Every word of the data below has to be copied faithfully.

Saved data entries:
********************

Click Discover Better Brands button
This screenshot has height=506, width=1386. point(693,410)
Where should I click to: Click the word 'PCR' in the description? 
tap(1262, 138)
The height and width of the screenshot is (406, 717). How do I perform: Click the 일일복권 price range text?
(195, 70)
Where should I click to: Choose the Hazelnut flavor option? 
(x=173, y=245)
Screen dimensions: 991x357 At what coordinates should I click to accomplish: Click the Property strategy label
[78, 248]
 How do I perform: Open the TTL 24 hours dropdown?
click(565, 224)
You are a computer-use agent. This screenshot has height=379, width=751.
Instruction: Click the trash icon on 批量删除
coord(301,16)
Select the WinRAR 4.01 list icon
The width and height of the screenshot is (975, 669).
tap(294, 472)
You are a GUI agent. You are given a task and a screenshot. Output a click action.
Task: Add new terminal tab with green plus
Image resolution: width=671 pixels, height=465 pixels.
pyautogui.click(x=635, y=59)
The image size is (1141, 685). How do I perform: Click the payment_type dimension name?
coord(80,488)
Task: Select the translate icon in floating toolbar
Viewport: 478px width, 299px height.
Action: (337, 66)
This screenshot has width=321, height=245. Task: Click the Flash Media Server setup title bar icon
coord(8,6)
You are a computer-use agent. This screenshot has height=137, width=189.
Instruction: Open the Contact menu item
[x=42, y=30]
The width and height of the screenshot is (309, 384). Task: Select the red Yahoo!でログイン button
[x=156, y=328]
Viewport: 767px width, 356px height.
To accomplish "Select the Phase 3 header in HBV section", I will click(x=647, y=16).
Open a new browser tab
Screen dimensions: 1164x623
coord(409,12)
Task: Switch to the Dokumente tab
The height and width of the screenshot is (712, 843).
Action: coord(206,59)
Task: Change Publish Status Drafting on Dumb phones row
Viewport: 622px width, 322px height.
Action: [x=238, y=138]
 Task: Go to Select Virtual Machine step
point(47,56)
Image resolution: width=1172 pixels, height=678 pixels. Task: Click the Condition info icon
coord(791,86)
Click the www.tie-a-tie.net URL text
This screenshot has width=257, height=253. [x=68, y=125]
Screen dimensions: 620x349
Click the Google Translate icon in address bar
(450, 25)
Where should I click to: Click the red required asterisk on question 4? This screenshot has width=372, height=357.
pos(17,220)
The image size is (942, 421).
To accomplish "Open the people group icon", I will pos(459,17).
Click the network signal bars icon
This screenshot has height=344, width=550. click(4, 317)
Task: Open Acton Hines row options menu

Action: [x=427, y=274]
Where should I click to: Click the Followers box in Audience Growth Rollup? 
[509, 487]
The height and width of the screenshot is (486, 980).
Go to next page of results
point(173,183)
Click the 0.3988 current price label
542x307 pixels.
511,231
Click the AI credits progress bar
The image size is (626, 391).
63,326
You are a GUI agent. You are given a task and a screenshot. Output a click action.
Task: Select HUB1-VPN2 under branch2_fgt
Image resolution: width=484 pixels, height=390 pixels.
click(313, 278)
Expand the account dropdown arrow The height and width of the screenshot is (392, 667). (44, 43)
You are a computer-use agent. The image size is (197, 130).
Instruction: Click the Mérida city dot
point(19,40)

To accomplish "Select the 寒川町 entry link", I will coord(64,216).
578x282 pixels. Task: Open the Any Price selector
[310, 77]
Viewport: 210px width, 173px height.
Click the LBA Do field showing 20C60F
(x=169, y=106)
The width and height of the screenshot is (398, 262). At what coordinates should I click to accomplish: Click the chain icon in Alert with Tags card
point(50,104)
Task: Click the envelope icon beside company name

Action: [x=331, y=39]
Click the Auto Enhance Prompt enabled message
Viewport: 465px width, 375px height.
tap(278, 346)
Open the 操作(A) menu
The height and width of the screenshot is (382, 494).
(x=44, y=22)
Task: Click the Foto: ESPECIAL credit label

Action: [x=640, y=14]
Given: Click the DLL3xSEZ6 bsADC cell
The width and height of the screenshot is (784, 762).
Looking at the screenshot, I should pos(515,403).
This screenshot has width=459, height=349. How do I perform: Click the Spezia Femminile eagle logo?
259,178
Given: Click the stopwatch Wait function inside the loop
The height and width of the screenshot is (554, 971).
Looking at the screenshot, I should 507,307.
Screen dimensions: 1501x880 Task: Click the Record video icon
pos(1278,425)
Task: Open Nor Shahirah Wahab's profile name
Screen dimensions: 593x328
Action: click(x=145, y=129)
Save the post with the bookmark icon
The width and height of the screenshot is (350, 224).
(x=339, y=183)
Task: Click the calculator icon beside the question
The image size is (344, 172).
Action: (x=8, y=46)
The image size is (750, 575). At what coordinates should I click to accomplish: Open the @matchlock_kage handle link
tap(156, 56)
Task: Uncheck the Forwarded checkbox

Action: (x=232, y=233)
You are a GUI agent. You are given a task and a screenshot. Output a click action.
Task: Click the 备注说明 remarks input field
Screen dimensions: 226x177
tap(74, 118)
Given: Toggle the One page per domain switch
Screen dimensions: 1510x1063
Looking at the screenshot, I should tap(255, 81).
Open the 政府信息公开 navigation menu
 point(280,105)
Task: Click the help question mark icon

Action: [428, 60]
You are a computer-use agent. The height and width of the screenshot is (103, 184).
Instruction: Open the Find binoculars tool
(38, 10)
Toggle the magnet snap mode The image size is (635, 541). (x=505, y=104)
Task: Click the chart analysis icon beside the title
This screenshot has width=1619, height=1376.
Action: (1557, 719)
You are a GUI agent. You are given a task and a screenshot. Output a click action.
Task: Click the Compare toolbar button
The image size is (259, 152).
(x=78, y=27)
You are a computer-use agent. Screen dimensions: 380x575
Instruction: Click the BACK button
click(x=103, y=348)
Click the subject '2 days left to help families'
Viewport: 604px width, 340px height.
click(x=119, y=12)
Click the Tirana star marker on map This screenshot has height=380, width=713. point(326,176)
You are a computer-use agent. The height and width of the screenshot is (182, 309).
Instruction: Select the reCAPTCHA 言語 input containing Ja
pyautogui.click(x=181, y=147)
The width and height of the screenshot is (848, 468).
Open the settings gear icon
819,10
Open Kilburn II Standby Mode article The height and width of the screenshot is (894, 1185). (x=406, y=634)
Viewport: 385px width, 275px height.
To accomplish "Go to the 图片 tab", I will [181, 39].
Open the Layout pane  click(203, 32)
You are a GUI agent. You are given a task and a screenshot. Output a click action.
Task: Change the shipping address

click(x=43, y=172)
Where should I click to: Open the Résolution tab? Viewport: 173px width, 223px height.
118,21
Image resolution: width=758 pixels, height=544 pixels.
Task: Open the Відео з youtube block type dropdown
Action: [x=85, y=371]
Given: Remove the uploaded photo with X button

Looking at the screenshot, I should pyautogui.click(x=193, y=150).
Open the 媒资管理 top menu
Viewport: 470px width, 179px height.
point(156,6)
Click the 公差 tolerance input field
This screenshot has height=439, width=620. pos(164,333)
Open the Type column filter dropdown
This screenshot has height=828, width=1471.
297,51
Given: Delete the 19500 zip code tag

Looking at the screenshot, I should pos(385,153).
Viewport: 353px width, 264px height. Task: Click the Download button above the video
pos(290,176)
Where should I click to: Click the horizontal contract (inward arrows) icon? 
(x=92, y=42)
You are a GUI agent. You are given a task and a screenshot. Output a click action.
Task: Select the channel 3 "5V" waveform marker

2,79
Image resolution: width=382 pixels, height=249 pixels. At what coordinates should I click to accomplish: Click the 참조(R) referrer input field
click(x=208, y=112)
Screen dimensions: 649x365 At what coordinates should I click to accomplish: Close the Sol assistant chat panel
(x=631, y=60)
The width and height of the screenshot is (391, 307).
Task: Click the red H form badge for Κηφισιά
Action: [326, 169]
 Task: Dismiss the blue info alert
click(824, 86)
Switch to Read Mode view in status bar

********************

# [RESULT FOR THIS TASK]
Click Discover Better Brands button
This screenshot has height=506, width=1386. point(693,410)
Where should I click to: Click the word 'PCR' in the description? 
tap(1262, 138)
The height and width of the screenshot is (406, 717). How do I perform: Click the 일일복권 price range text?
(195, 70)
Where should I click to: Choose the Hazelnut flavor option? 
(x=173, y=245)
Screen dimensions: 991x357 At what coordinates should I click to accomplish: Click the Property strategy label
[78, 248]
 How do I perform: Open the TTL 24 hours dropdown?
click(565, 224)
You are a computer-use agent. This screenshot has height=379, width=751.
Instruction: Click the trash icon on 批量删除
coord(301,16)
Select the WinRAR 4.01 list icon
The width and height of the screenshot is (975, 669).
tap(294, 472)
You are a GUI agent. You are given a task and a screenshot. Output a click action.
Task: Add new terminal tab with green plus
Image resolution: width=671 pixels, height=465 pixels.
pyautogui.click(x=635, y=59)
The image size is (1141, 685). How do I perform: Click the payment_type dimension name?
coord(80,488)
Task: Select the translate icon in floating toolbar
Viewport: 478px width, 299px height.
Action: (337, 66)
This screenshot has width=321, height=245. Task: Click the Flash Media Server setup title bar icon
coord(8,6)
You are a computer-use agent. This screenshot has height=137, width=189.
Instruction: Open the Contact menu item
[x=42, y=30]
The width and height of the screenshot is (309, 384). Task: Select the red Yahoo!でログイン button
[x=156, y=328]
Viewport: 767px width, 356px height.
To accomplish "Select the Phase 3 header in HBV section", I will click(x=647, y=16).
Open a new browser tab
Screen dimensions: 1164x623
coord(409,12)
Task: Switch to the Dokumente tab
The height and width of the screenshot is (712, 843).
Action: coord(206,59)
Task: Change Publish Status Drafting on Dumb phones row
Viewport: 622px width, 322px height.
Action: [x=238, y=138]
 Task: Go to Select Virtual Machine step
point(47,56)
Image resolution: width=1172 pixels, height=678 pixels. Task: Click the Condition info icon
coord(791,86)
Click the www.tie-a-tie.net URL text
This screenshot has width=257, height=253. [x=68, y=125]
Screen dimensions: 620x349
Click the Google Translate icon in address bar
(450, 25)
Where should I click to: Click the red required asterisk on question 4? This screenshot has width=372, height=357.
pos(17,220)
The image size is (942, 421).
To accomplish "Open the people group icon", I will pos(459,17).
Click the network signal bars icon
This screenshot has height=344, width=550. click(4, 317)
Task: Open Acton Hines row options menu

Action: [x=427, y=274]
Where should I click to: Click the Followers box in Audience Growth Rollup? 
[509, 487]
The height and width of the screenshot is (486, 980).
Go to next page of results
point(173,183)
Click the 0.3988 current price label
542x307 pixels.
511,231
Click the AI credits progress bar
The image size is (626, 391).
63,326
You are a GUI agent. You are given a task and a screenshot. Output a click action.
Task: Select HUB1-VPN2 under branch2_fgt
Image resolution: width=484 pixels, height=390 pixels.
click(313, 278)
Expand the account dropdown arrow The height and width of the screenshot is (392, 667). (44, 43)
You are a computer-use agent. The image size is (197, 130).
Instruction: Click the Mérida city dot
point(19,40)

To accomplish "Select the 寒川町 entry link", I will coord(64,216).
578x282 pixels. Task: Open the Any Price selector
[310, 77]
Viewport: 210px width, 173px height.
Click the LBA Do field showing 20C60F
(x=169, y=106)
The width and height of the screenshot is (398, 262). At what coordinates should I click to accomplish: Click the chain icon in Alert with Tags card
point(50,104)
Task: Click the envelope icon beside company name

Action: [x=331, y=39]
Click the Auto Enhance Prompt enabled message
Viewport: 465px width, 375px height.
tap(278, 346)
Open the 操作(A) menu
The height and width of the screenshot is (382, 494).
(x=44, y=22)
Task: Click the Foto: ESPECIAL credit label

Action: [x=640, y=14]
Given: Click the DLL3xSEZ6 bsADC cell
The width and height of the screenshot is (784, 762).
Looking at the screenshot, I should pos(515,403).
This screenshot has width=459, height=349. How do I perform: Click the Spezia Femminile eagle logo?
259,178
Given: Click the stopwatch Wait function inside the loop
The height and width of the screenshot is (554, 971).
Looking at the screenshot, I should 507,307.
Screen dimensions: 1501x880 Task: Click the Record video icon
pos(1278,425)
Task: Open Nor Shahirah Wahab's profile name
Screen dimensions: 593x328
Action: click(x=145, y=129)
Save the post with the bookmark icon
The width and height of the screenshot is (350, 224).
(x=339, y=183)
Task: Click the calculator icon beside the question
The image size is (344, 172).
Action: (x=8, y=46)
The image size is (750, 575). At what coordinates should I click to accomplish: Open the @matchlock_kage handle link
tap(156, 56)
Task: Uncheck the Forwarded checkbox

Action: (x=232, y=233)
You are a GUI agent. You are given a task and a screenshot. Output a click action.
Task: Click the 备注说明 remarks input field
Screen dimensions: 226x177
tap(74, 118)
Given: Toggle the One page per domain switch
Screen dimensions: 1510x1063
Looking at the screenshot, I should tap(255, 81).
Open the 政府信息公开 navigation menu
 point(280,105)
Task: Click the help question mark icon

Action: [428, 60]
You are a computer-use agent. The height and width of the screenshot is (103, 184).
Instruction: Open the Find binoculars tool
(38, 10)
Toggle the magnet snap mode The image size is (635, 541). (x=505, y=104)
Task: Click the chart analysis icon beside the title
This screenshot has width=1619, height=1376.
Action: (1557, 719)
You are a GUI agent. You are given a task and a screenshot. Output a click action.
Task: Click the Compare toolbar button
The image size is (259, 152).
(x=78, y=27)
You are a computer-use agent. Screen dimensions: 380x575
Instruction: Click the BACK button
click(x=103, y=348)
Click the subject '2 days left to help families'
Viewport: 604px width, 340px height.
click(x=119, y=12)
Click the Tirana star marker on map This screenshot has height=380, width=713. point(326,176)
You are a computer-use agent. The height and width of the screenshot is (182, 309).
Instruction: Select the reCAPTCHA 言語 input containing Ja
pyautogui.click(x=181, y=147)
The width and height of the screenshot is (848, 468).
Open the settings gear icon
819,10
Open Kilburn II Standby Mode article The height and width of the screenshot is (894, 1185). (x=406, y=634)
Viewport: 385px width, 275px height.
To accomplish "Go to the 图片 tab", I will [181, 39].
Open the Layout pane  click(203, 32)
You are a GUI agent. You are given a task and a screenshot. Output a click action.
Task: Change the shipping address

click(x=43, y=172)
Where should I click to: Open the Résolution tab? Viewport: 173px width, 223px height.
118,21
Image resolution: width=758 pixels, height=544 pixels.
Task: Open the Відео з youtube block type dropdown
Action: [x=85, y=371]
Given: Remove the uploaded photo with X button

Looking at the screenshot, I should pyautogui.click(x=193, y=150).
Open the 媒资管理 top menu
Viewport: 470px width, 179px height.
point(156,6)
Click the 公差 tolerance input field
This screenshot has height=439, width=620. pos(164,333)
Open the Type column filter dropdown
This screenshot has height=828, width=1471.
297,51
Given: Delete the 19500 zip code tag

Looking at the screenshot, I should pos(385,153).
Viewport: 353px width, 264px height. Task: Click the Download button above the video
pos(290,176)
Where should I click to: Click the horizontal contract (inward arrows) icon? 
(x=92, y=42)
You are a GUI agent. You are given a task and a screenshot. Output a click action.
Task: Select the channel 3 "5V" waveform marker

2,79
Image resolution: width=382 pixels, height=249 pixels. At what coordinates should I click to accomplish: Click the 참조(R) referrer input field
click(x=208, y=112)
Screen dimensions: 649x365 At what coordinates should I click to accomplish: Close the Sol assistant chat panel
(x=631, y=60)
The width and height of the screenshot is (391, 307).
Task: Click the red H form badge for Κηφισιά
Action: [326, 169]
 Task: Dismiss the blue info alert
click(824, 86)
Switch to Read Mode view in status bar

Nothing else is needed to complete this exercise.